Ocultos en un matorral de palma cercano, imaginamos que éramos espías de la corona portuguesa y contemplamos la hilera de fieles que entraba en el templo. Wadi se rió de un modo forzado y malintencionado de las largas vestiduras que llevaban algunos hombres y de los cánticos monótonos del almuédano. Me pareció que se estaba planteando su propia vida y el camino que se había visto forzado a tomar. «Quizá ni siquiera estoy cerca de lo que debería ser.» Eso debió de ser lo que empezó a dar vueltas en su cabeza a partir de aquel día, de ese modo tan incómodo con el que las reflexiones adultas a veces ocupan la mente de un niño.

Agachado junto a él entre las sombras, sentí el peligro en su interior, como si Wadi no estuviera conmigo, sino solo dentro de una caverna de pensamientos secretos. Incluso me pareció que podía oler la oscuridad que lo rodeaba.
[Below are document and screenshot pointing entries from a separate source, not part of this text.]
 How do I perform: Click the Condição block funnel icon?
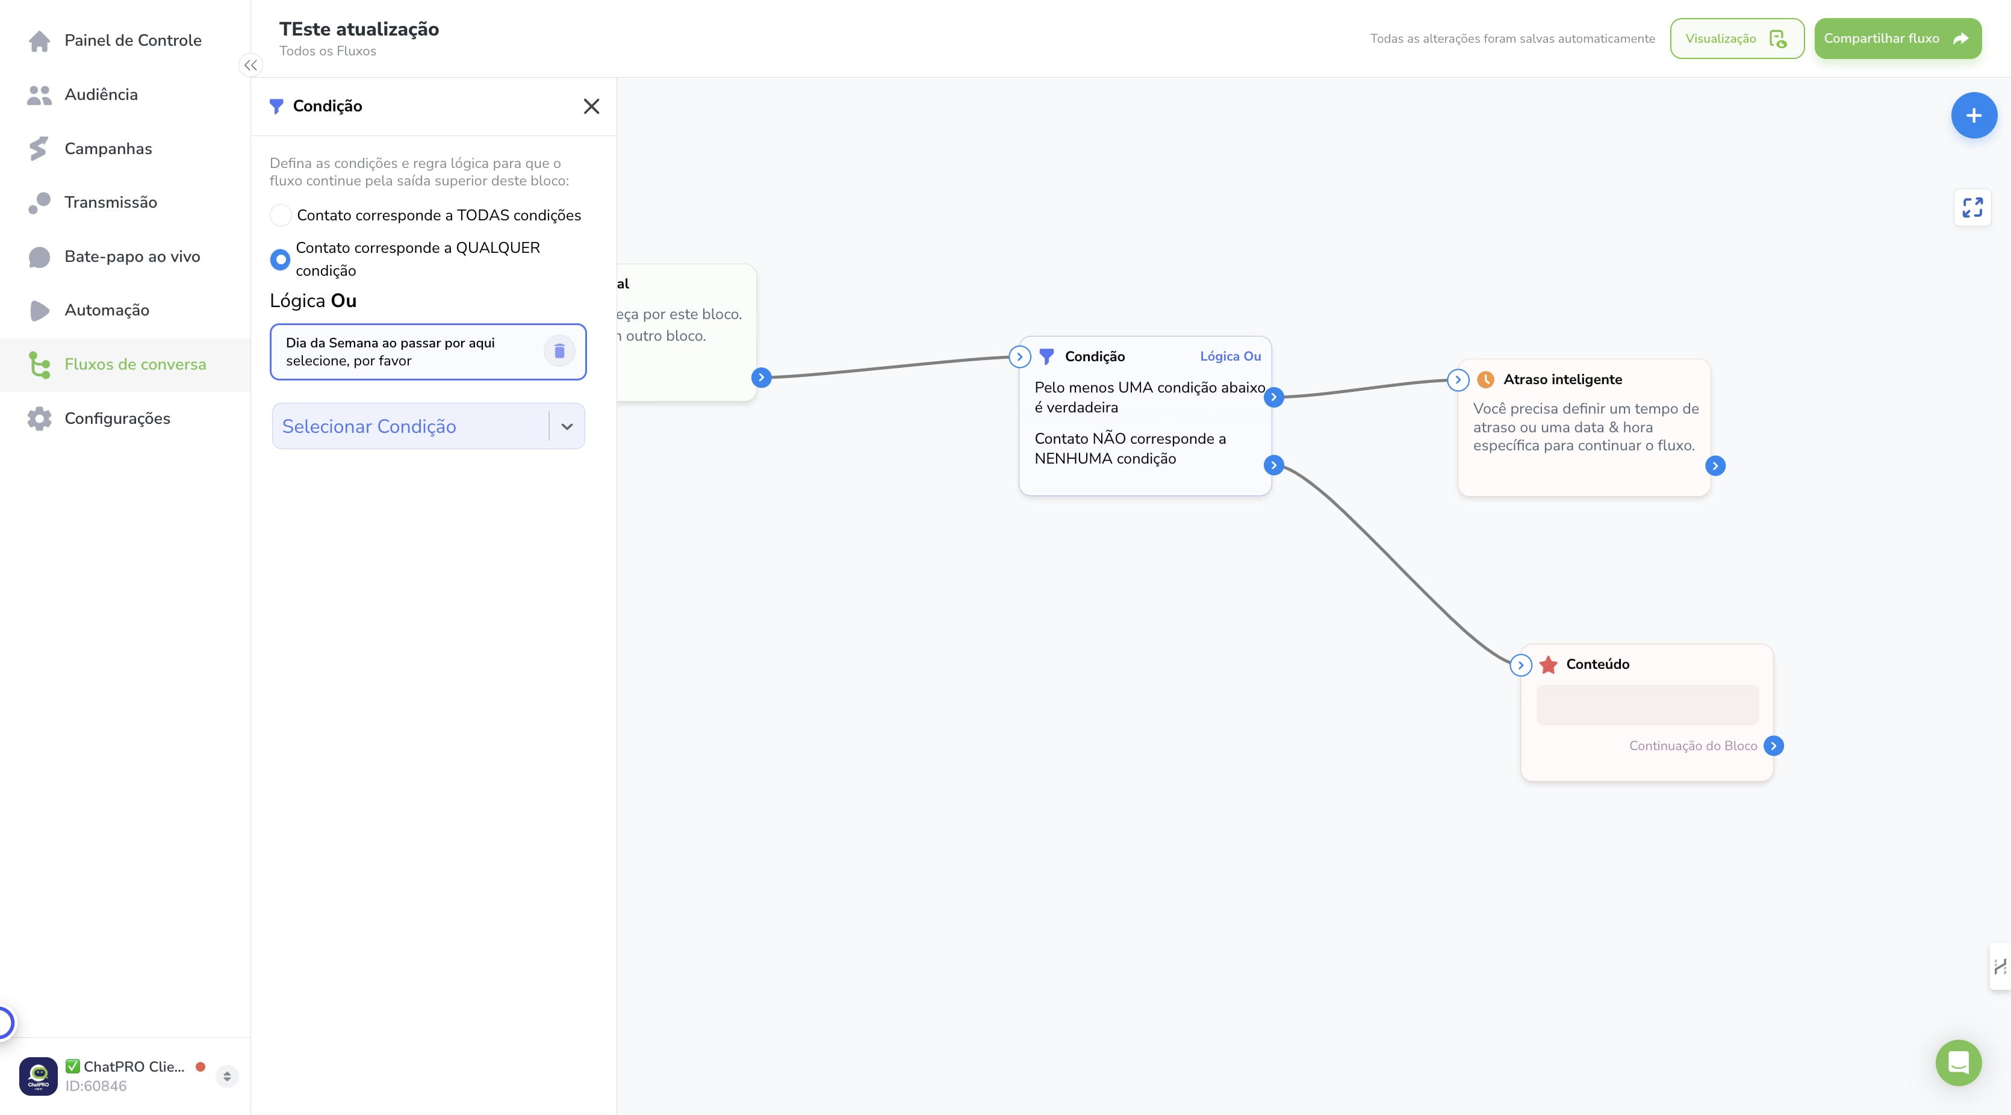tap(1047, 357)
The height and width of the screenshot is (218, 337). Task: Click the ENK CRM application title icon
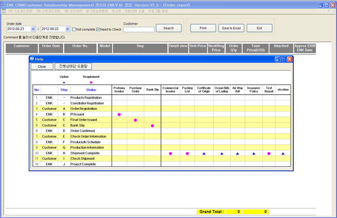coord(3,5)
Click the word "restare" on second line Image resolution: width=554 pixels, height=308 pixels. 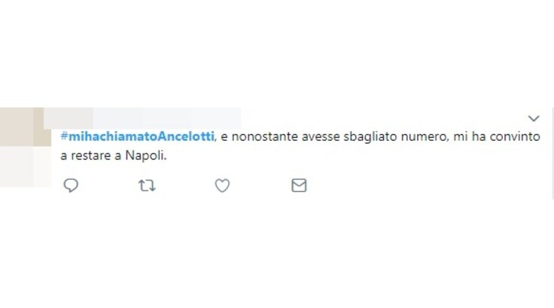pyautogui.click(x=91, y=156)
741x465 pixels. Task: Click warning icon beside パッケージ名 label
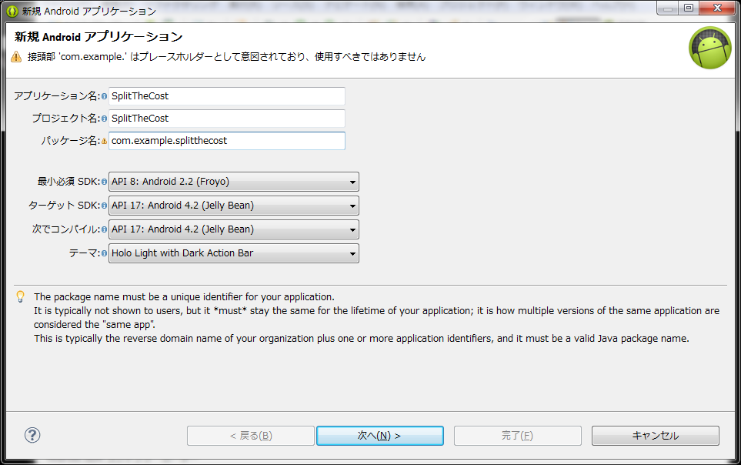(104, 141)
Parecía estar esperando para envolverme a mí también, por lo que me eché a temblar con un sentimiento urgente a medio camino entre el miedo y la expectación.

Cuando el servicio hubo empezado, salimos de nuestro escondite y nos sentamos en el borde de una fuente de piedra situada entre los naranjos que había frente a la mezquita, desde donde estuvimos escuchando las voces apagadas del interior. Empezó a lloviznar, y mientras yo jugaba con el agua de la fuente, Wadi lanzó un palo a través de una de las ventanas. Me horroricé cuando me di cuenta de que había tocado a alguien, que ahora gritaba con todas sus fuerzas. Antes de que yo pudiera reaccionar, Wadi salió corriendo, gritando que todos los musulmanes eran infieles. Yo salí corriendo detrás de él.